I still goto the doctors and ask him what this burning is on my arms,chest,back its the same burning pain on my face, the doctor knows i have Atn but cant tell me what the burning symptoms are. I have other symptoms like its 11pm now but my body thinks its lunch time outside something to do with the sensory branches on the face i dont really know.

I understand that these burning symptoms i get on my arms and chest,back,legs are caused by fibromyalgia. my atn makes me sensitive to sound and light, my fibromyalgia makes me sensitive to cold breezes on my skin. having what they call fibro fog and Atn can really make for some crazy symptoms, i take no medicine for this because i know its the nerves in my body messing about and its not going to kill me.

I do get the electric shock but just remember its the nerves causing this and just try and go about your day, i know its hard to live in pain but it can be done.

My 4th bout with TN......has been gone for 3 years.......Inderol is really helping me!!!!!!!!!!!!

I often doubt that I have TN. It' hard for me to fathom that something which feels SO much like dental problems could possibly be anything but that. However, I know that our bodies can play tricks on us. I'm so unsure about it that I have scheduled an appointment for a 2nd neurology opinion (which is apparently taboo in the neuro world of Northwest Arkansas). I'm hoping that a 2nd opinion will ease my doubts or reveal something that will provide some relief from the pain. I often fear that another dentist will eventually find something wrong with my teeth and I will look like a fool.
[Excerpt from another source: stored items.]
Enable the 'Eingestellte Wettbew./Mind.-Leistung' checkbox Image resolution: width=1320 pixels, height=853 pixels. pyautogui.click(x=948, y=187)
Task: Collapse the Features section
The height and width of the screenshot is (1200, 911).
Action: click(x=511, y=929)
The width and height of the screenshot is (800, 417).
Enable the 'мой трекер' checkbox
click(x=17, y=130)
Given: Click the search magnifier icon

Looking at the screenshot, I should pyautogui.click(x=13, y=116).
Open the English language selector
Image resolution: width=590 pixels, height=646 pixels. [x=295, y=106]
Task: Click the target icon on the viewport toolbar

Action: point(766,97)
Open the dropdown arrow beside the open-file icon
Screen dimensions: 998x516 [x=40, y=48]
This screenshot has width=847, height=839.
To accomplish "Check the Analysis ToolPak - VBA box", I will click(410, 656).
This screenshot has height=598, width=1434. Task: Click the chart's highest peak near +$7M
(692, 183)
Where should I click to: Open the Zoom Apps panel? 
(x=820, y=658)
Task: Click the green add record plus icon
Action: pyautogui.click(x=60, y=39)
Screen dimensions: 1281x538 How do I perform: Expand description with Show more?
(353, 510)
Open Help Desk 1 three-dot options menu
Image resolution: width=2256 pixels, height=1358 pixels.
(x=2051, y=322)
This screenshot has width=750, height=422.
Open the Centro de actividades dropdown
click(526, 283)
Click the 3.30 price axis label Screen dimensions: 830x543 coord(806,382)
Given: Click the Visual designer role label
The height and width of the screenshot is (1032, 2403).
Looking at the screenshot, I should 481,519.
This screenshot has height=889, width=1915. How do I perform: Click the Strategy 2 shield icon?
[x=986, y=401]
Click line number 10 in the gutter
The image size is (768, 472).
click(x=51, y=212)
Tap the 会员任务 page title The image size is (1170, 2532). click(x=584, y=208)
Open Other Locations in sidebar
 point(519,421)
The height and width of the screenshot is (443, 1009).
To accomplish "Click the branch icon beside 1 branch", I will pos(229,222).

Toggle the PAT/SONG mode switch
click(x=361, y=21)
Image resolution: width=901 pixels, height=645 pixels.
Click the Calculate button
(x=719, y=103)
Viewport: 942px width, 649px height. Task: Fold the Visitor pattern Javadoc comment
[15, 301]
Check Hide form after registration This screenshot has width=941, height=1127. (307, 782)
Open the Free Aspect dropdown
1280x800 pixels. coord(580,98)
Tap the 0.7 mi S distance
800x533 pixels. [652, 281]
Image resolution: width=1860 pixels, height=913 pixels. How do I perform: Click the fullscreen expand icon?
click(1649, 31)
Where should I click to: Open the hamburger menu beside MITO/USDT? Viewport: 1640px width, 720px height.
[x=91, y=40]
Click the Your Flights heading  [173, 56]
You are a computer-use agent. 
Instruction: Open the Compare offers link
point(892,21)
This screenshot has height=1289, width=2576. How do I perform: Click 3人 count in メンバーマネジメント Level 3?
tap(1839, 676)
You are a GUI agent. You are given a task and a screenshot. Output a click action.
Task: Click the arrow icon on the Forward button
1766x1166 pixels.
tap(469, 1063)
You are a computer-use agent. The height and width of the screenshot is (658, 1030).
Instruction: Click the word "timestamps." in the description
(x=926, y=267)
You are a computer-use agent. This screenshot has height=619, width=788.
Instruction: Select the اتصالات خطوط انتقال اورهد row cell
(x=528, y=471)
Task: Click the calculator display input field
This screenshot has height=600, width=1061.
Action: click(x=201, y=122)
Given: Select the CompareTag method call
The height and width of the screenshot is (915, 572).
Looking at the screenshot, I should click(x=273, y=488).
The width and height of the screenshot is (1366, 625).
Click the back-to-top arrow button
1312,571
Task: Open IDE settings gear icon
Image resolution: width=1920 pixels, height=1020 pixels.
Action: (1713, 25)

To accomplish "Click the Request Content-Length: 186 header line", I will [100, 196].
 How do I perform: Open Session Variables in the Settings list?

However, that would only be because another dentist and endodontist overlooked something. I can't imagine how angry I would be at them for the months of pain and thousands of dollars that I would've needlessly spent searching for the origin of the pain/confirming the TN diagnosis. On the flip side, I would welcome those feelings if they meant that the pain was finally gone! I hope that you too find some comfort and relief, whatever/however that may be. You're definitely not alone in feeling the way that you do. :)

I can totally relate. I think this is part of the grieving process. Denial is not just a river.

I too feel doubt, even though I have no teeth other then the 4 front on top and bottom, all have been taken out after years (maybe 10) on and off thinking it was decay, after having the last removed in March, I still think maybe its my teeth maybe the dentist left a piece of tooth in my gums, sometime I think I am imagining it that I can't be in this much pain. I think I might look for a therpist to help me wrap my mind around it all.

This post is from Jan, 2011??? WOW

I doubt more days than not! I questions some nerve damage from having a teeth pulled (when this all started), TMJ some other neuralgia. You are not alone. I have had two normal MRIs, the only proof I have is in my variable symptoms, the fact that pain is worse with decreasing trileptal and that a trigfeminal nerve block I had cause severe pain during the procedure. Best of luck to you.